= Cadac-Andreas =

Irish scholar

Cadac-Andreas, Irish scholar, fl. 798 - 814.

Cadac-Andreas was an Irish scholar at the court of Charlemagne who roused the ire of Bishop Theodulphus for lengthy and pedantic approach to exegesis, which he apparently delighted in. A nameless court poet, possibly connected to Theodulphus, wrote further of him, scorning and parodying

- his fascination with etymologies in the three sacred languages
- pondering who was the first person to perform something in the Bible
- pedantic, long-winded, interest in terminology

Theodulphus grew to detest Cadac-Andreas so much that he strongly urged Charlemagne to have him dismissed from court.

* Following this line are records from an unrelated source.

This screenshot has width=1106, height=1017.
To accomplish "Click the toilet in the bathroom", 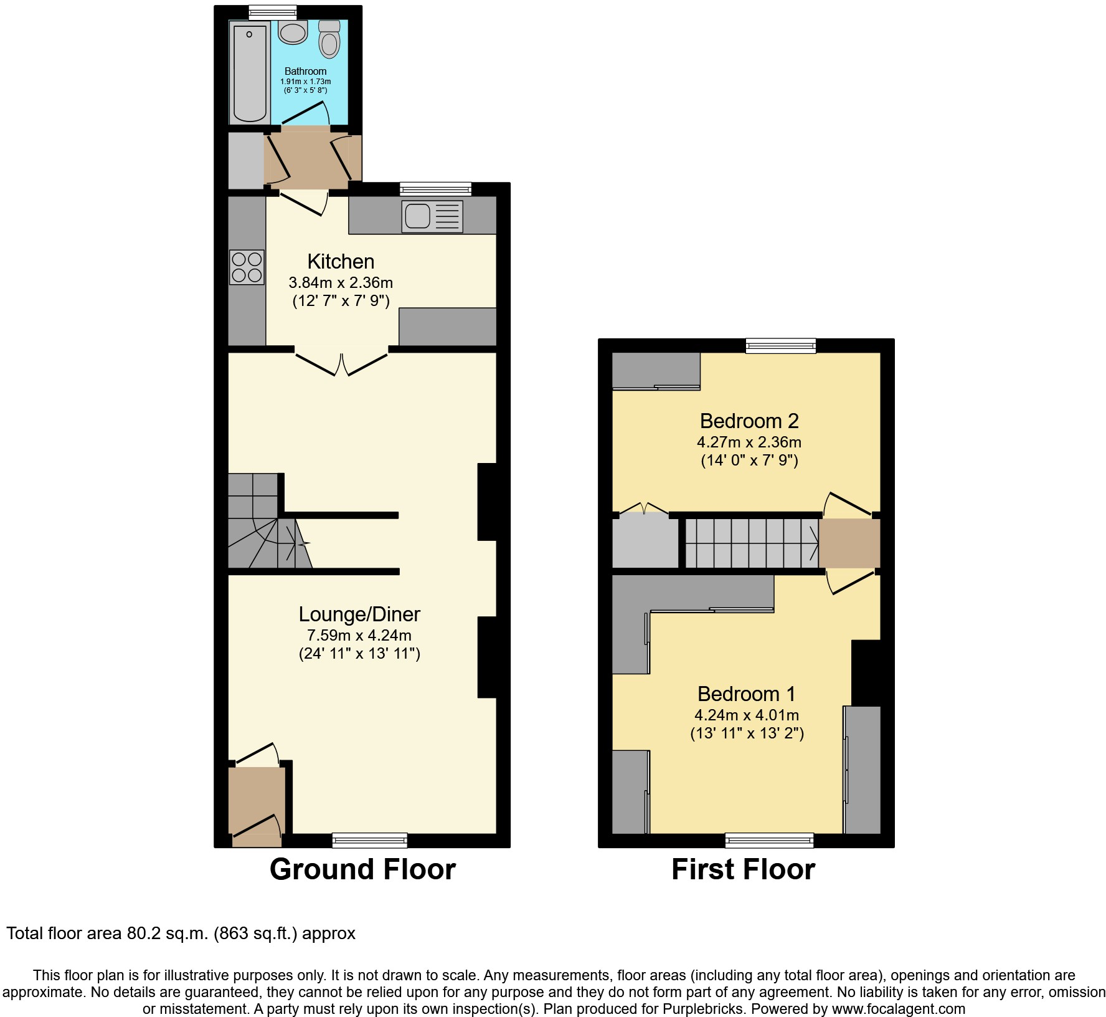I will pos(329,40).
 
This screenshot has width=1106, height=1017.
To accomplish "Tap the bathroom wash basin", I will pos(293,32).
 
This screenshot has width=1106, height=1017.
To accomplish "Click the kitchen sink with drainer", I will pos(432,216).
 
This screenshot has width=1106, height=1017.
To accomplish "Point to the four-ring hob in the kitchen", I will pos(247,267).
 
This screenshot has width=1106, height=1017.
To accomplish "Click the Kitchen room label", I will pos(341,261).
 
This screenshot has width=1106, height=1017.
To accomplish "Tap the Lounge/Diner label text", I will pos(359,614).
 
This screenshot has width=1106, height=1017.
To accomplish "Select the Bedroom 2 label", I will pos(749,421).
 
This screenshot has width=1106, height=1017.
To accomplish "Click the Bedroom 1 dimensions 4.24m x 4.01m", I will pos(746,715).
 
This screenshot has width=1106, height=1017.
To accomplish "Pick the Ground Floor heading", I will pos(362,869).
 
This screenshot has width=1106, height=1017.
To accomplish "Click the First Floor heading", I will pos(743,869).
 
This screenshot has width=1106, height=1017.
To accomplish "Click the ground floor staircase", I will pos(262,523).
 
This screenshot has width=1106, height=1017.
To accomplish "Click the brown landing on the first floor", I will pos(849,543).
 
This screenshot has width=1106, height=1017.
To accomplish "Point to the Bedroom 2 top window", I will pos(780,345).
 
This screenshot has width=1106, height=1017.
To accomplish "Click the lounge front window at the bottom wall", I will pos(369,841).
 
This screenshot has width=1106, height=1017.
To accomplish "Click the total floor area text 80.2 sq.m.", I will pos(181,933).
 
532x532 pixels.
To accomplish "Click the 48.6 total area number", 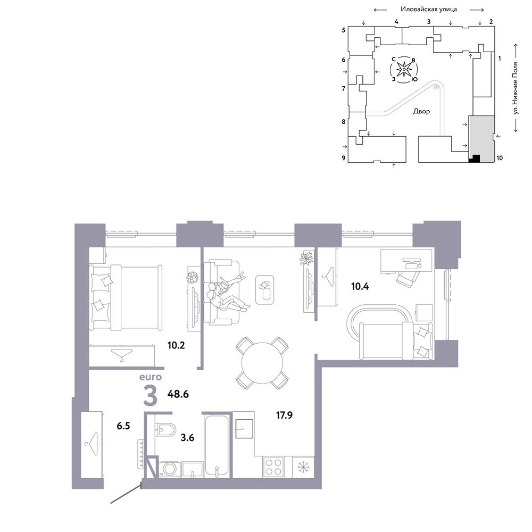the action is tap(178, 394).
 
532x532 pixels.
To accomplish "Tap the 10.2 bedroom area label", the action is tap(176, 345).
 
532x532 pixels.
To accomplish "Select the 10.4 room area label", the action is tap(360, 286).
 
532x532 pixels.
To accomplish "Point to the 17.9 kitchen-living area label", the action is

Yet much to the frustration of Theodulphus, and no doubt others at court, Cadac was subsequently awarded a bishopric by the king.

Theodulphus, on the other hand, was later sent into exile by Louis the Pious.

==Sources==
- "Hiberno-Latin Literature to 1169", Dáibhí Ó Crónín, "A New History of Ireland", volume one, 2005.
- Theodulf und der Ire Cadac-Andreas, Bernhard Bischoff, Mittelalterliche Studien, three volumes, Stuttgart, 1966–81.